It’s coming. The city is once again on the uptick and the American suburb – and bedroom communities at large – are in decline.

I have been giving the subject of just what the future American demographic might look like given the immediate realities of $6-8/gallon gasoline, existing soul-numbing 3+ hour commutes, and the fact that Americans sooner or later are going to have to give up their love affair with their big suburban homes if for no other reasons but the unsustainable economics.

I started thinking about the subject in earnest not long after I moved to downtown Washington, DC and took a job in the Virginia suburbs in 2006. It was a reverse commute; living in the city center but working out the suburbs. It was 1 metro train (Orange line), 1 bus and a 10 minute walk. It took 1 and 1/2 hours each way. 45 minutes of train, 10 minute gap for the bus, and then 30 minutes of bus.

Why did I do this? Real estate prices pushed the big government contractors out beyond the 395 Beltway. And it was these big government contractors that employed people like me. I was often asked why didn’t I move out to the suburbs and closer to my work. And my answer typically was that I liked living downtown (in the old venerable southeast neighborhood of Capitol Hill) and the commute was worth the pain.
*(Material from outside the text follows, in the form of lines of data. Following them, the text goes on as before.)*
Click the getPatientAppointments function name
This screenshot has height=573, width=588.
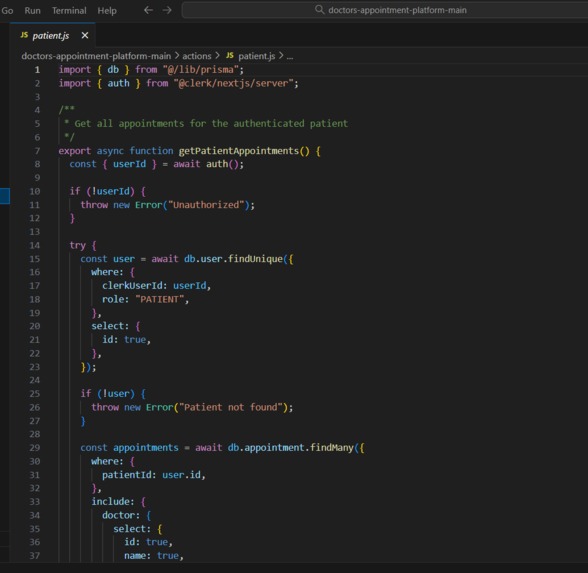pyautogui.click(x=238, y=151)
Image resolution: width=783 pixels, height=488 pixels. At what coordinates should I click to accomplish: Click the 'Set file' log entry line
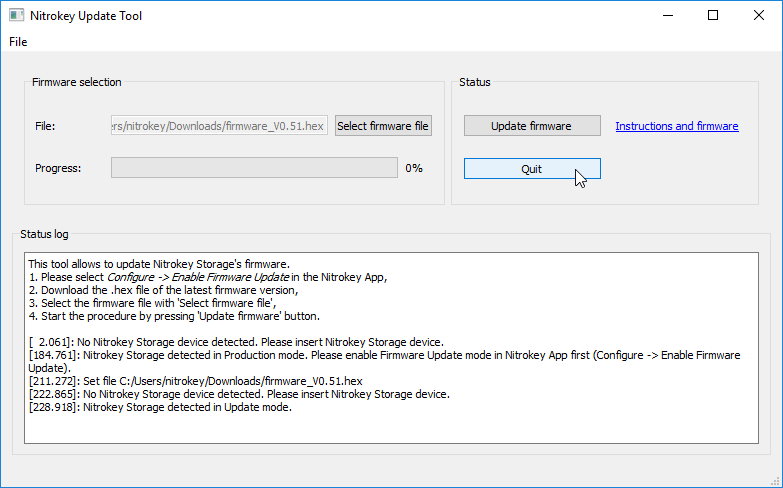(195, 381)
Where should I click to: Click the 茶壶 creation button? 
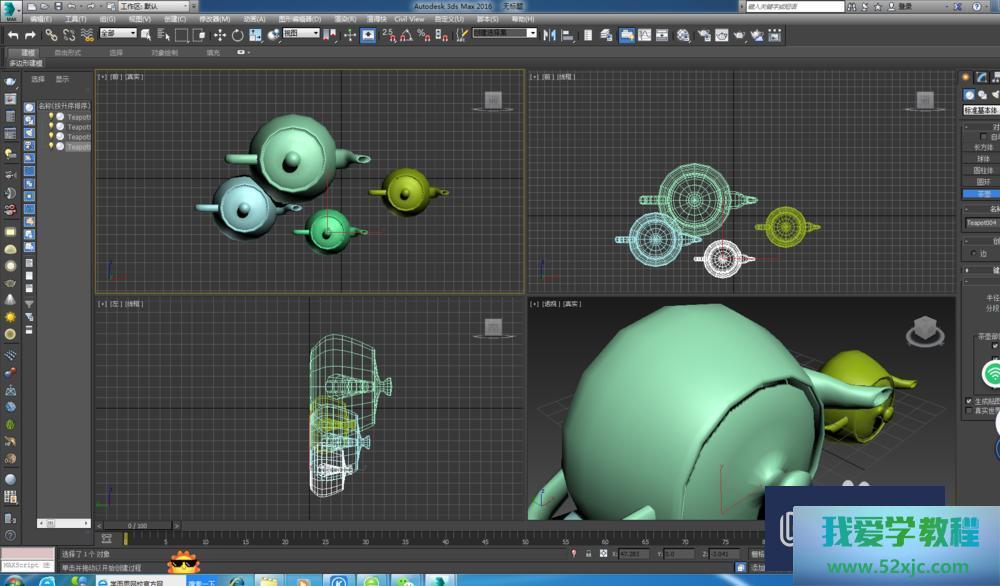[x=983, y=193]
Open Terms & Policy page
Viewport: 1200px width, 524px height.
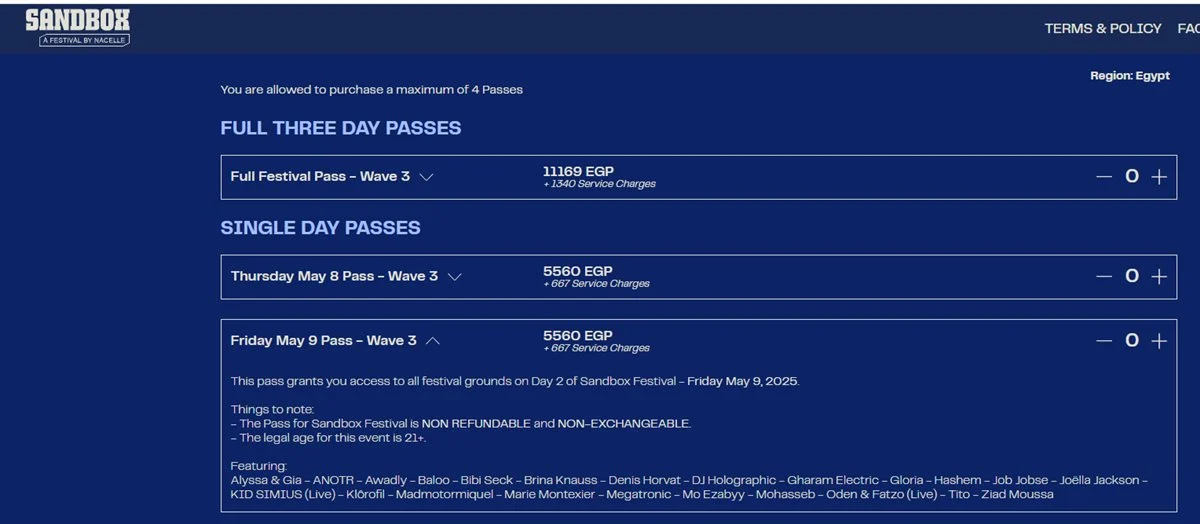point(1103,28)
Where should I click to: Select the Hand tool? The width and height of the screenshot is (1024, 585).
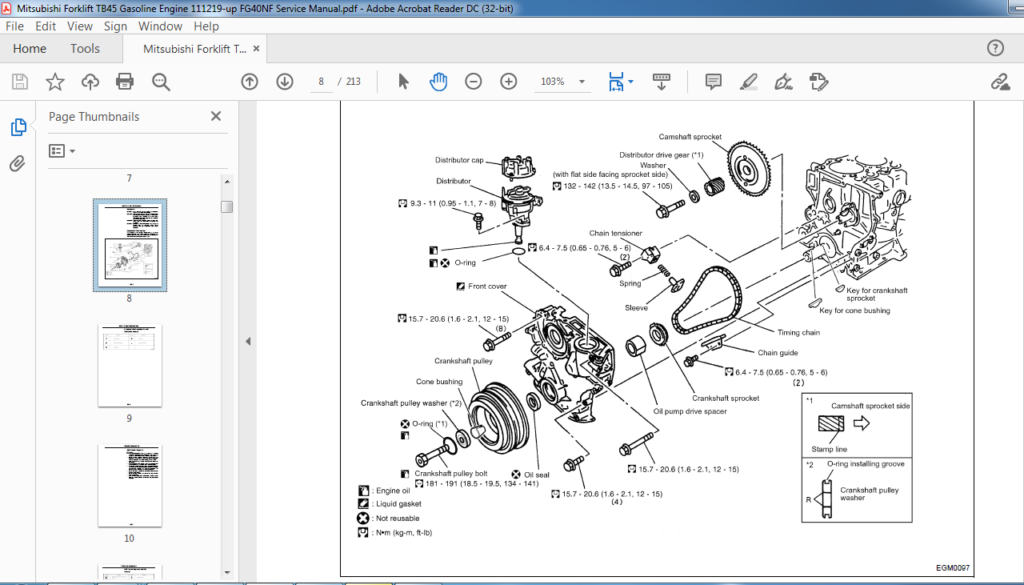tap(438, 81)
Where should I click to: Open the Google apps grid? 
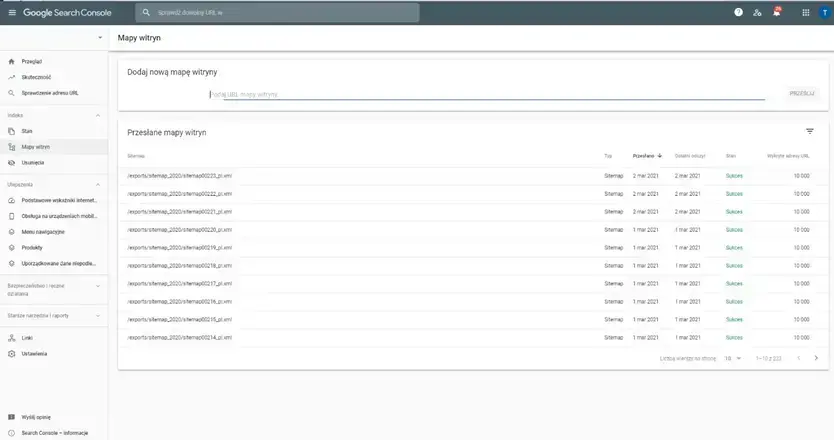[x=806, y=13]
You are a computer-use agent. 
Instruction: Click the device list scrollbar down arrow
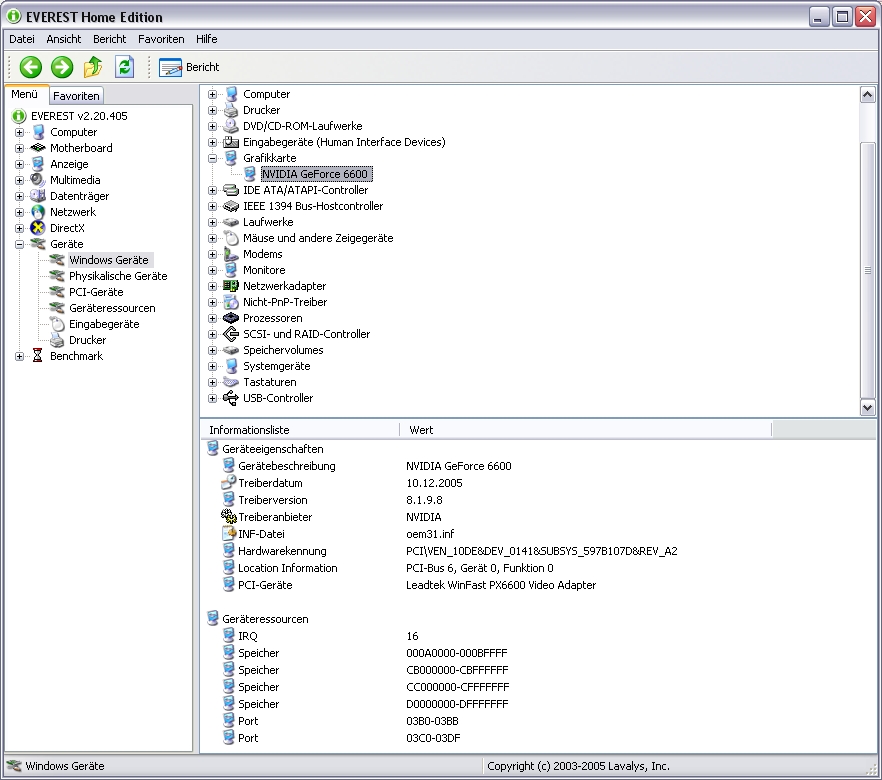867,408
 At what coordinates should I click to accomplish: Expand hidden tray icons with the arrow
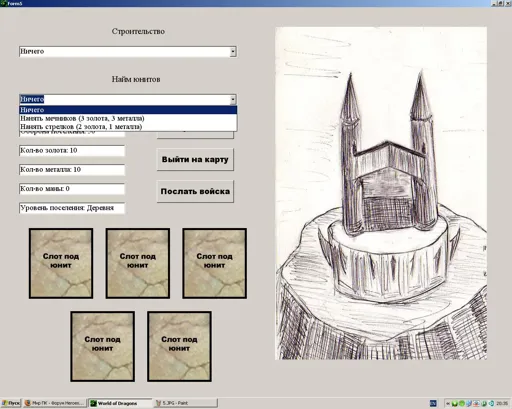pyautogui.click(x=448, y=404)
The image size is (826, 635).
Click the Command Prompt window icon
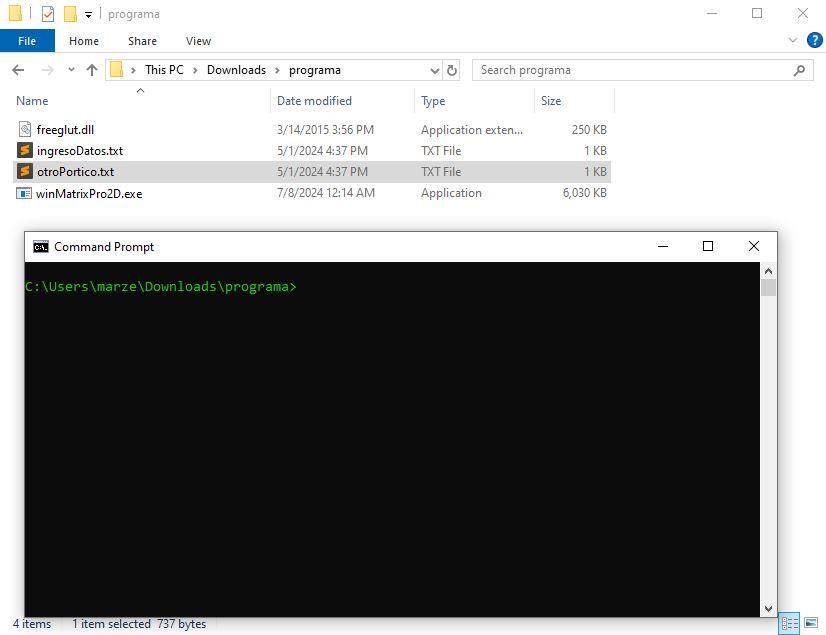(x=41, y=247)
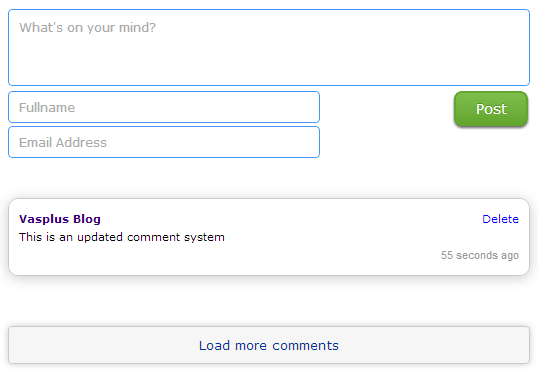Focus the Fullname input field
The height and width of the screenshot is (373, 538).
tap(164, 107)
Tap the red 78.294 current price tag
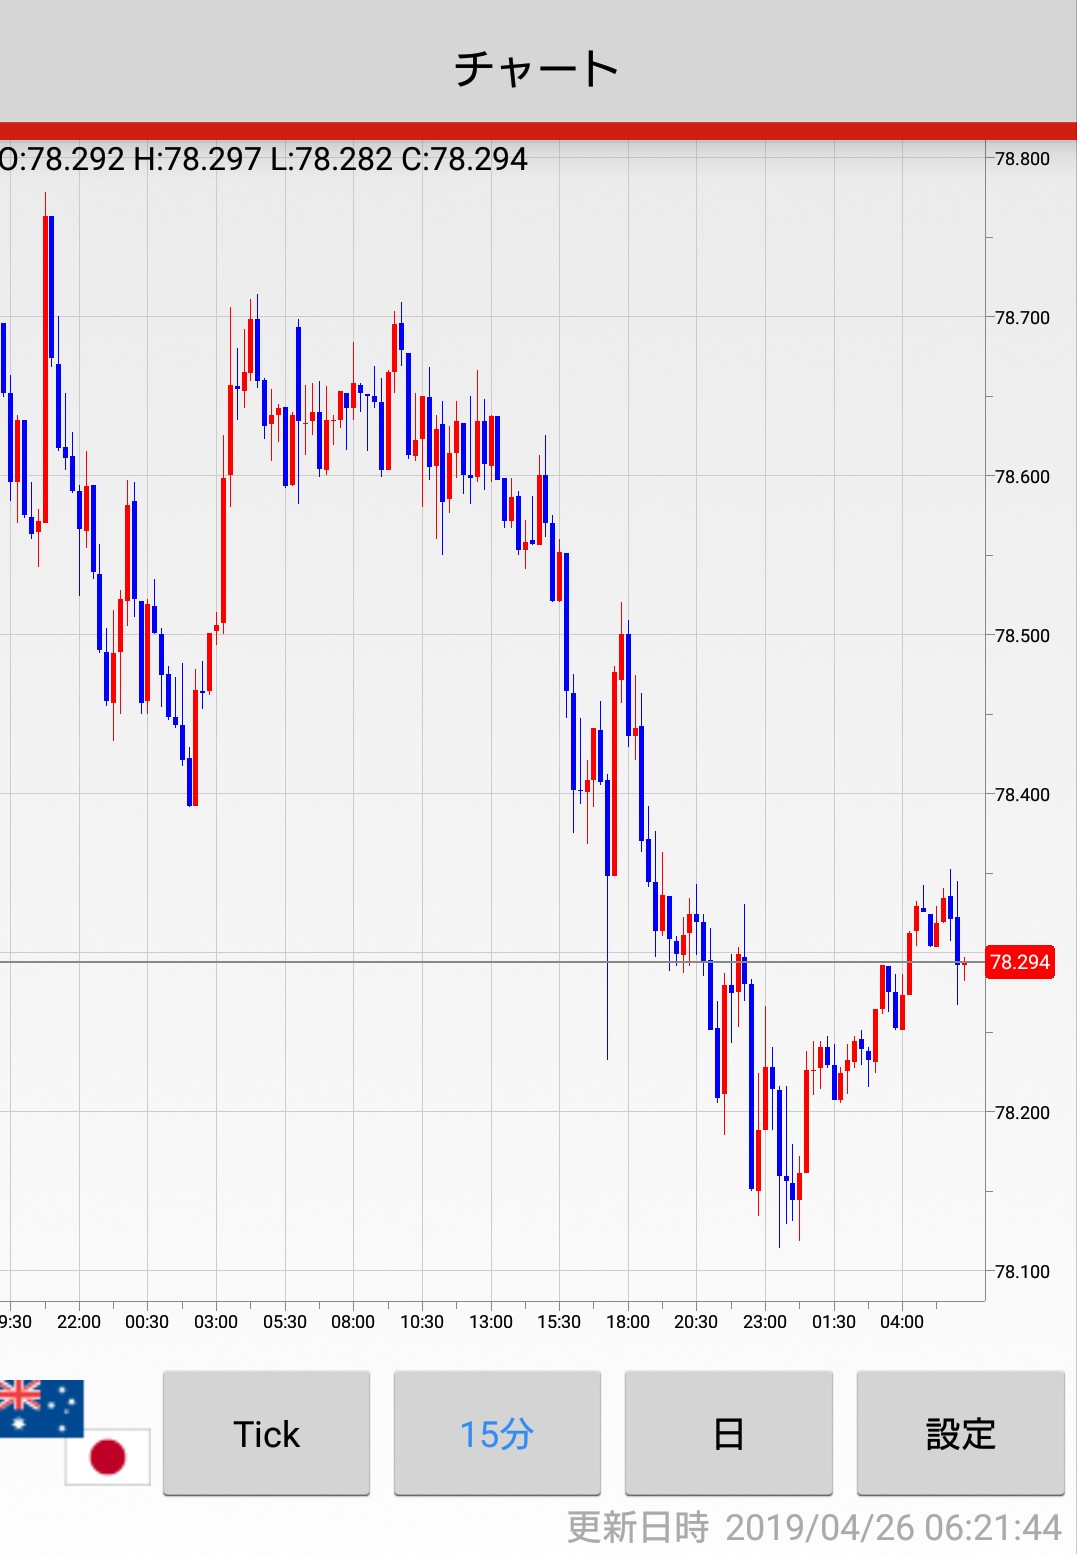The width and height of the screenshot is (1077, 1554). (1019, 962)
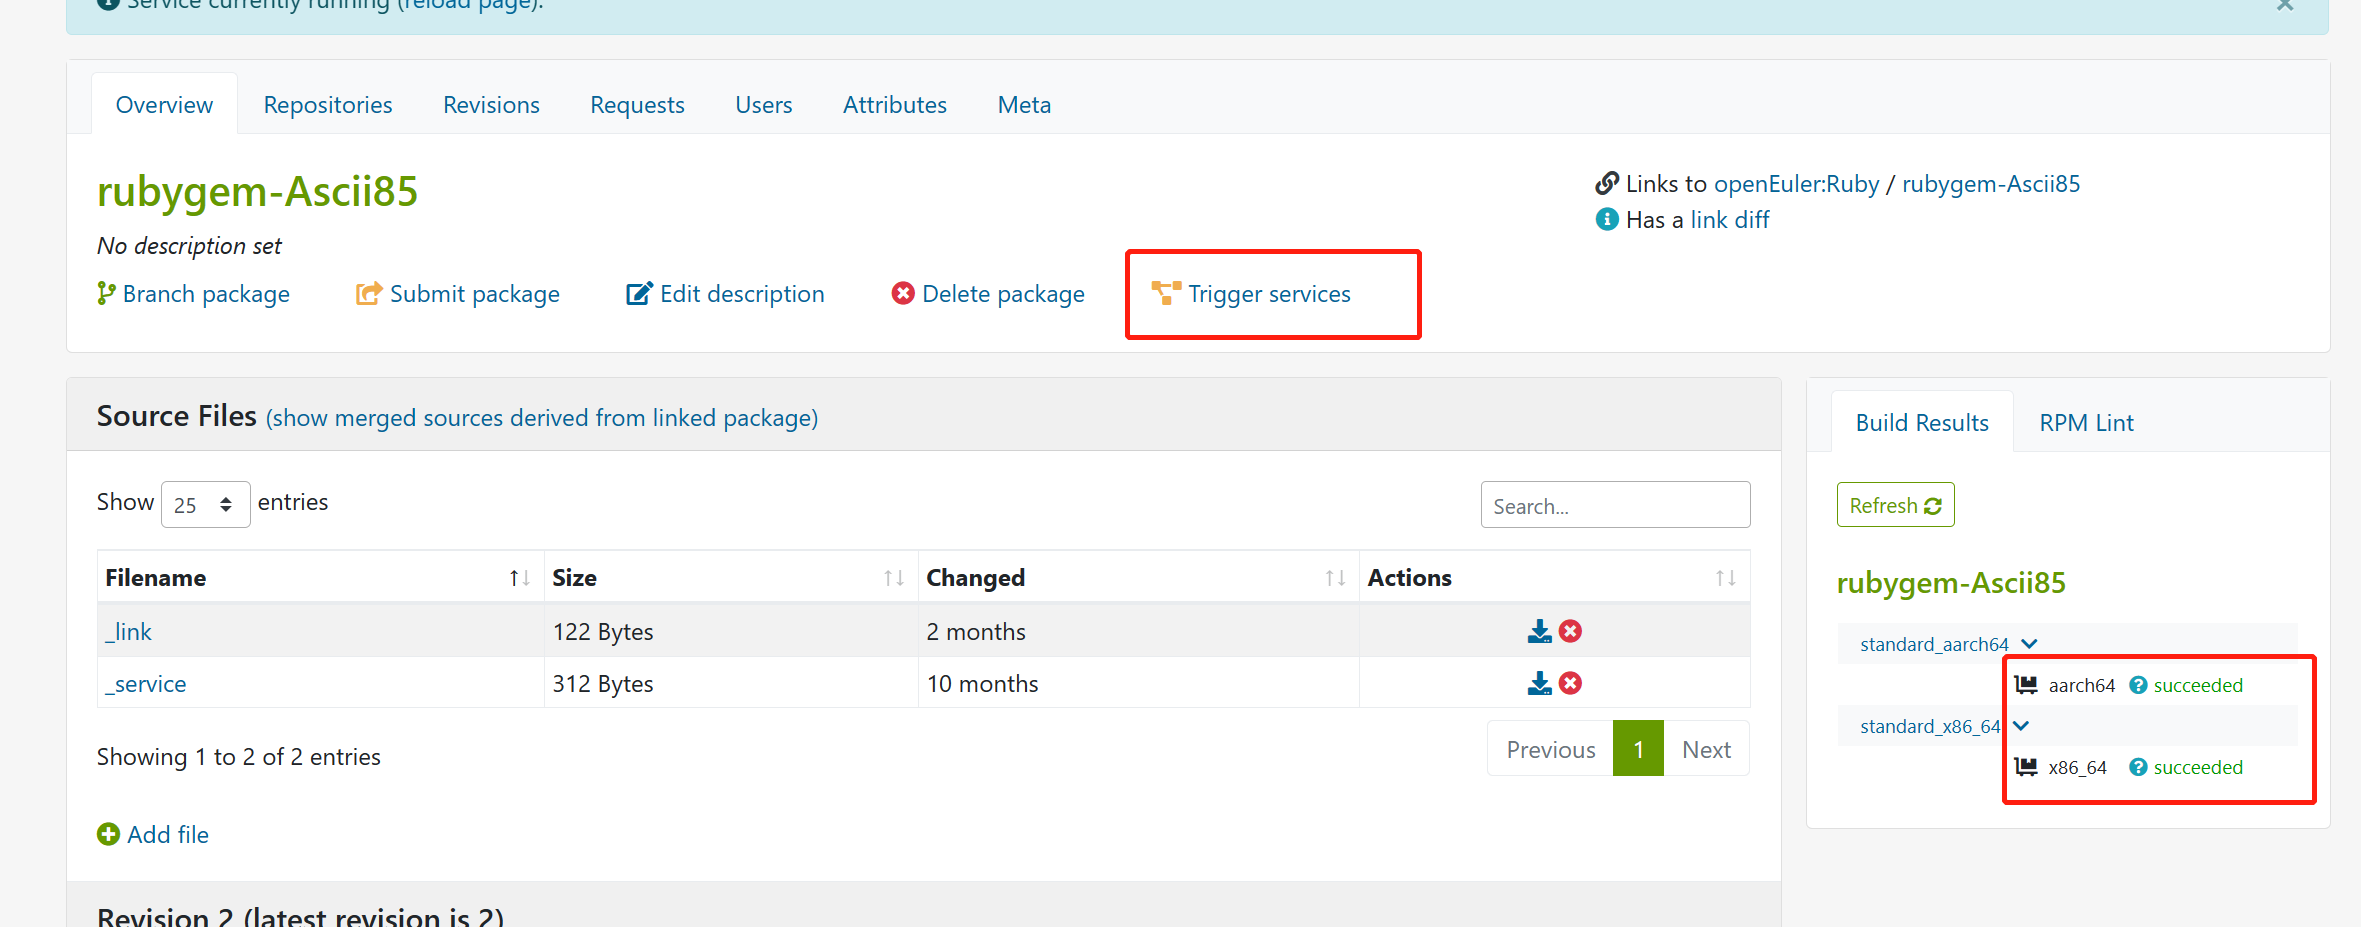Delete the _link file
This screenshot has height=927, width=2361.
(1571, 631)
Washington, DC is the exception and not the rule. Most regions in the United States do not possess the triple blessing of having multiple top-tiered universities, vital research facilities, and core industries and as such are at some stage in the process of undergoing a contraction. The suburbs are being abandoned in favor of the cities. This is a radical but necessary transformation – and with the exception of the interstate trucking commerce – it is undoing what began with the Federal Aid Highway Act of 1956 (the interstate highway system) and with it, the advent of the modern American suburb.

It is ironic that Detroit, the most extreme example of an urban area in need of transformation, was nearing the peak of its glory when the interstate highway system was being built. Detroit’s affordable automobiles enabled the interstate highway system which in turn enabled the American suburb; all presently coming undone due in part to the flattening of the global economy and unsustainable energy consumption habits.

It should have been more readily apparent to more Americans that even if one could seemingly afford the payments on 8-cylinder SUVs and a six-bedroom house; that larger intractable forces (sooner or later) would come to bear on the energy wastes. Like with any system, man made or otherwise,  waste is a byproduct of inefficiency and in some form or fashion, it’s always accounted for.

And anyway it shouldn’t take a genius to figure out that the rising costs of heating and cooling a 5000 sf home for a family of three, affected in part by being loosely tethered a great distance from the core, is nature’s way of telling you something’s wrong.